California Rare-Earth Mine Reopens 244
burnin1965 writes in to let us know that the looming crisis in rare-earth materials (which we have discussed recently) has prompted Molycorp, the erstwhile operator of a California mine closed in 2002, to announce plans to reopen it.
"With increasing prices on rare earth ore, tariffs raised by the Chinese government, and the threat of embargoes that would damage United States high-tech manufacturing Molycorp now has the needed incentive to reopen the California Mountain Pass mine. They will spend the capital needed to implement badly needed updates to environmental controls that will mitigate the radioactive waste water releases that plagued the mine in the past. Chinese imports in the 90s nearly halved ore prices and the California mine experienced multiple failures in environmental controls that resulted in the release of huge volumes of radioactive waste water. Updating the mine to address the environmental issues was not financially viable due to the cheap Chinese imports so it was closed in 2002." Within two years the mine could be producing 20% of the amount of rare earths we import from China.

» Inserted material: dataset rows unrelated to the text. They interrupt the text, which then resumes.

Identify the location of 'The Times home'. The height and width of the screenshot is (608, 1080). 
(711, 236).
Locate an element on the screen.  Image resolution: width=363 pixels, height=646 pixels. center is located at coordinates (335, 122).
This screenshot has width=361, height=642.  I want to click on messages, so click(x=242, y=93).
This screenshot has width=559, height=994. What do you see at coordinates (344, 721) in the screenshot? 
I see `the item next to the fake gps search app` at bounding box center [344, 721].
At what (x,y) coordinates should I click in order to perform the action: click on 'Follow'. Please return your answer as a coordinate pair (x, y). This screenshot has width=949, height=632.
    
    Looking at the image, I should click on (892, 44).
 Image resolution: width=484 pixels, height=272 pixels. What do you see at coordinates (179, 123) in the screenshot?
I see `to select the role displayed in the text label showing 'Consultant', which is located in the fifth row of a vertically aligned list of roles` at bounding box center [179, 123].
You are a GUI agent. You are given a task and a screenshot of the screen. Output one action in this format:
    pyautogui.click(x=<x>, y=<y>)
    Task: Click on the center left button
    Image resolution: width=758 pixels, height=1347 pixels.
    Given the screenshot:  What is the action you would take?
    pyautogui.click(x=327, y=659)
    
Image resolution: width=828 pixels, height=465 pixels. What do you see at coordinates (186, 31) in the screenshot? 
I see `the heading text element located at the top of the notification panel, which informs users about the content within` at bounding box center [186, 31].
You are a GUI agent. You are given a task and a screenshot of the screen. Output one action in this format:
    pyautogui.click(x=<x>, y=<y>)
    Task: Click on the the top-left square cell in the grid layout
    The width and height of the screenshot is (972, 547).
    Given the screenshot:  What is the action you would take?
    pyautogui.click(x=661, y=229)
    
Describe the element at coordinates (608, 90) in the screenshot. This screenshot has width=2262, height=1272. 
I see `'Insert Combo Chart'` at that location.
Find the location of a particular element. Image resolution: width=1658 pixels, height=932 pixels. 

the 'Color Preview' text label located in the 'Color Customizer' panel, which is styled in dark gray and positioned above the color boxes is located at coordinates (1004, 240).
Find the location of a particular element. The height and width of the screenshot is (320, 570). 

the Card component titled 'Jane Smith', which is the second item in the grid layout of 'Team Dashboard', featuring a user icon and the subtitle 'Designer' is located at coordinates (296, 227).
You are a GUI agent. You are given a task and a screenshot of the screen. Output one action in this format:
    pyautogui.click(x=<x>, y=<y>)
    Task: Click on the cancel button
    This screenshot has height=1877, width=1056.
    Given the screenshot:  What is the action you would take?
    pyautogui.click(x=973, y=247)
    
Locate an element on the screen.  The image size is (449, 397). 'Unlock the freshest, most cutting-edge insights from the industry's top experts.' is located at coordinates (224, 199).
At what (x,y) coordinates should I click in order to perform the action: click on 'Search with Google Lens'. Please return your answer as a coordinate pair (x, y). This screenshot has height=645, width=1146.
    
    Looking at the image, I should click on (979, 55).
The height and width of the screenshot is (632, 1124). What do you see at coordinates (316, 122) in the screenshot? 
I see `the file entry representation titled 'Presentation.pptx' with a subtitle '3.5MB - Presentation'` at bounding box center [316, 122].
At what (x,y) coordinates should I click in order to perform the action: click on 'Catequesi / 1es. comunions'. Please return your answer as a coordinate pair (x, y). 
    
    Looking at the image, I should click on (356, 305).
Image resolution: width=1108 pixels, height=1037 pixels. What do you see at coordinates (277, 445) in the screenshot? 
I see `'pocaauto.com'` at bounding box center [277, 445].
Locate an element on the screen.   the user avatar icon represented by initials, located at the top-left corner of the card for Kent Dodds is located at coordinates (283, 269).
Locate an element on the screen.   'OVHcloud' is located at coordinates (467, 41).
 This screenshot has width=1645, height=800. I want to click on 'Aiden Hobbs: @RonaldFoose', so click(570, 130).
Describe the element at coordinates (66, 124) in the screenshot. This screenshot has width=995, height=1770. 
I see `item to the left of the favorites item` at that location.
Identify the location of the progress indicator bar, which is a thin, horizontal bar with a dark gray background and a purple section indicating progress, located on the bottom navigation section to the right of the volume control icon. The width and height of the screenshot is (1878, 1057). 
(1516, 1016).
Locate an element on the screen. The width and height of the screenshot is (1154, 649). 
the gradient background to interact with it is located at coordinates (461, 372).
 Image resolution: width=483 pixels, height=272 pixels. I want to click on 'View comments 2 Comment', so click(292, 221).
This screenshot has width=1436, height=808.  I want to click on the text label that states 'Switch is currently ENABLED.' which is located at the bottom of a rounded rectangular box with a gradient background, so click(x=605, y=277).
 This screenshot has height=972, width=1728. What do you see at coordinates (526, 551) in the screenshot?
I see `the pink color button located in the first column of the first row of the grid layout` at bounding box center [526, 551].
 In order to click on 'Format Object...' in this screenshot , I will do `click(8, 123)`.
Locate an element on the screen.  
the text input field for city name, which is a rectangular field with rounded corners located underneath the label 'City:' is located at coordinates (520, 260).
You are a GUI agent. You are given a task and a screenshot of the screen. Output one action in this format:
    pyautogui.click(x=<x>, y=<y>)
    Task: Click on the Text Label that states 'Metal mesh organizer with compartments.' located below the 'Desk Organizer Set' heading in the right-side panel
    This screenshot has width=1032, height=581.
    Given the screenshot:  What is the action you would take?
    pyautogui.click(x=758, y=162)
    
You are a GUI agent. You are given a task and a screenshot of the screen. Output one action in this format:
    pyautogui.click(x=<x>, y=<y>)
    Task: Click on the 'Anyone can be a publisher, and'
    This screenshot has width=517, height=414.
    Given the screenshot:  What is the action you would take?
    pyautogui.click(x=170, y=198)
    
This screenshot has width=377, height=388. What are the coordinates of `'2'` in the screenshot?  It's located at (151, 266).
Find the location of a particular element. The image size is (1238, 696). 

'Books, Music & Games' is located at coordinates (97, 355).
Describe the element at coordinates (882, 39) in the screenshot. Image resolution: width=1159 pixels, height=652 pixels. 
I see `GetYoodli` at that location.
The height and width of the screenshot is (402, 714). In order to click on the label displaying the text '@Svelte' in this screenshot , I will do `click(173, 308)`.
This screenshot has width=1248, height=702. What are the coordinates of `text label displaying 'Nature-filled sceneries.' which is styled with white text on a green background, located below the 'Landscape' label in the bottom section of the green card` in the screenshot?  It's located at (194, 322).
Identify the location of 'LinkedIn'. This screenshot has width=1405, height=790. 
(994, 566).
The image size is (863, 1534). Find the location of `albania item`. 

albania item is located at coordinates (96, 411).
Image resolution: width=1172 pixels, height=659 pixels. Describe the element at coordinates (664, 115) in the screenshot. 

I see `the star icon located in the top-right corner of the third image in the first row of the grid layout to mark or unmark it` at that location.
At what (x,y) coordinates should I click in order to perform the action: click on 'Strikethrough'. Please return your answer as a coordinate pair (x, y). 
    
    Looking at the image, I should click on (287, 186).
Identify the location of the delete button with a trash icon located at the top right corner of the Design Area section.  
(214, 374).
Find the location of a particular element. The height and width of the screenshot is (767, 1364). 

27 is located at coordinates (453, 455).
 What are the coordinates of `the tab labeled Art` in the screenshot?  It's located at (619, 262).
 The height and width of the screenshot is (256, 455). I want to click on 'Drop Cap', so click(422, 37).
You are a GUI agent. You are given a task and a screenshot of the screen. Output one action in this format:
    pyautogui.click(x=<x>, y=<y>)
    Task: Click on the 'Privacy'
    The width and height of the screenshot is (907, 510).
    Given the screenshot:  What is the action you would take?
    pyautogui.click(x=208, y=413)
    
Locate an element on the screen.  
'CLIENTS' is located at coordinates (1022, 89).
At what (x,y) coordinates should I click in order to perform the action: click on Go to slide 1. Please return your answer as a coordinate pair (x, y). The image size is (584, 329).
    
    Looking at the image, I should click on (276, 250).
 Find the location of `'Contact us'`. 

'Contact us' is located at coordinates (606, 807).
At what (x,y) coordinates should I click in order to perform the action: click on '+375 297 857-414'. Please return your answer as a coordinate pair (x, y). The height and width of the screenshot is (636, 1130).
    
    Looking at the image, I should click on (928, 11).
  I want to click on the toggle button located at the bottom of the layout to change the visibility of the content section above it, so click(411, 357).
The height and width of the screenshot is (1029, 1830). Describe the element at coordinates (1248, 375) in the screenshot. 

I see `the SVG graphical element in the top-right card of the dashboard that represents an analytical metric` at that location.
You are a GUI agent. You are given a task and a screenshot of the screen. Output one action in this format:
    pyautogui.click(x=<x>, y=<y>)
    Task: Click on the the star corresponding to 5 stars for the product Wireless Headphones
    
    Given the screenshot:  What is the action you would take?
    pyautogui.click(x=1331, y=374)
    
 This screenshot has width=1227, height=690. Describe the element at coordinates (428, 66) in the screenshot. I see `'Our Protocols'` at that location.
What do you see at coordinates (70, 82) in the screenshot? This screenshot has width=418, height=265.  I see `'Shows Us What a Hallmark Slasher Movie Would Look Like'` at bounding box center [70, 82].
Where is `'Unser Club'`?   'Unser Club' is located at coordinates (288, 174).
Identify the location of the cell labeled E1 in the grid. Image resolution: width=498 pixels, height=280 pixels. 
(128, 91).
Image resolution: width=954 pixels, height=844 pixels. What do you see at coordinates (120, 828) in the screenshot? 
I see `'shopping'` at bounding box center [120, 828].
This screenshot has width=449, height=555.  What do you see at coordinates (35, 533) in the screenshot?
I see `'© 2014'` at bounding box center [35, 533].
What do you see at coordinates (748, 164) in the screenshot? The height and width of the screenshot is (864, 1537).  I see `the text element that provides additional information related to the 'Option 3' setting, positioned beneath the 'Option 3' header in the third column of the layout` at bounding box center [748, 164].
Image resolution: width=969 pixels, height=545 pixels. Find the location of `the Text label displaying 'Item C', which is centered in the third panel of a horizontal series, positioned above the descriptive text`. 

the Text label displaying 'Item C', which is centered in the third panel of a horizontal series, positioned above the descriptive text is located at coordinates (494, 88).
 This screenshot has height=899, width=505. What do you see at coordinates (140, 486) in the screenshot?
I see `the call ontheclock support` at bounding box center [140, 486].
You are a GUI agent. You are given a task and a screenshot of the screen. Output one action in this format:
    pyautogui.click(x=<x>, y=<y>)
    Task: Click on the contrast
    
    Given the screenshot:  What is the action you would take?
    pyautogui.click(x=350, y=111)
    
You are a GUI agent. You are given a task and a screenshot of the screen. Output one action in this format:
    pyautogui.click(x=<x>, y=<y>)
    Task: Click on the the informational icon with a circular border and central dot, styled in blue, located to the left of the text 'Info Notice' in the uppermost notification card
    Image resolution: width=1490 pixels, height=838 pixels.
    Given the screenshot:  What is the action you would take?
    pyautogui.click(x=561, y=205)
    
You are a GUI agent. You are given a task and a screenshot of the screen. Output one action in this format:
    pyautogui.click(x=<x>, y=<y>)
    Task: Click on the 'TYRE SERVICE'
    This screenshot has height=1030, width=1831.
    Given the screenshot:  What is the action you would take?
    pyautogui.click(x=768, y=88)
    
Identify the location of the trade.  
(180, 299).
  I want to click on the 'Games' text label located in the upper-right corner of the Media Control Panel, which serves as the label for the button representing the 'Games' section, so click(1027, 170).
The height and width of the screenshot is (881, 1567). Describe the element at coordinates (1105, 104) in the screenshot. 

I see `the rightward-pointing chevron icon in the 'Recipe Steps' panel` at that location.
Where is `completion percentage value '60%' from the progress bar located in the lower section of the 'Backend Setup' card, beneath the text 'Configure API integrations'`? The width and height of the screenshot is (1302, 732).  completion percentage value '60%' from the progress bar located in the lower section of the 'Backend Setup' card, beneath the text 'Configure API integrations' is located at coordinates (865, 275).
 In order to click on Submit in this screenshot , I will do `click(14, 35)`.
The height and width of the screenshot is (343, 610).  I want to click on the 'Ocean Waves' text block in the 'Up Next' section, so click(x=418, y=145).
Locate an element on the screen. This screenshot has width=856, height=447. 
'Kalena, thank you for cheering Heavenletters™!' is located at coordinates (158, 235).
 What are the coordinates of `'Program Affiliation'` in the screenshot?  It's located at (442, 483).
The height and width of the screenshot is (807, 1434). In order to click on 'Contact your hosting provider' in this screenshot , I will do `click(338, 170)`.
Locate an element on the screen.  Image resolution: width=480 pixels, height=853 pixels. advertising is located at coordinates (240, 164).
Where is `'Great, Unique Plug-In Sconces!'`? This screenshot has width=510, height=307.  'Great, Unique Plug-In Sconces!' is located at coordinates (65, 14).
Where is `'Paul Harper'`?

Re:No! Totally wrong approach (Score:3, Informative)
Rare earth materials are actually quite common, despite their name. Some of them are actually more common than lead or nitrogen.
Old news (Score:5, Informative)
The Molycorp restart has been known for months. The IPO was back in July.
"Rare earths" aren't really that rare. There are many potential mining sites worldwide. They're sparse, in that huge amounts of rock have to be processed to get small amounts of metal. Because of that, rare earth mines produce vast amounts of useless tailings, contaminated with the chemicals used in extraction. That's why nobody wants one nearby. The big one in Inner Mongolia is considered an environmental disaster area even by Chinese standards [dailymail.co.uk].
Re:Good! (Score:5, Informative)
Re:Good! (Score:4, Informative)
The Mountain Pass rare earth mine [wikipedia.org] uses froth floatation [wikipedia.org], a water intensive process. For goodness sake get some facts right. Even in the high desert, we have these things known as "pipes."
The summary is way off. (Score:5, Informative)
The article says the mine will produce about 20% of China's current output, not 20% of the amount we import.
Digging rare earths from the ground is easy part (Score:5, Informative)
The hard one is separating them. And they are hard to separate because of very similiar chemical properties. Currently there is problably no functional rare earths separation facility outside of China and rare earths concentrate (mine output) has to be brought back to China and thus becomes subject of China export quotas. There is one facility in construction (in Malasia as far as I remember) but going to production will take a while. Chinese have driven everyone out of business and then bought remaining facilities and know-how. And no one in intervened - utter stupidity and incompetence of western leadership has surpassed levels of lack-of-self-preservation-instinct in this matter. We are totally dependent on Chinese and this year we learned about this the hard way. Chineese limited their export quotas by 70% and rare earths prices jumped several times. Of course, you can buy them cheaper for producing your widgets, you just need to move your production facility to China.
I just hope we get full rare earth production chain up and working as soon as possible, but it will propably take a few years.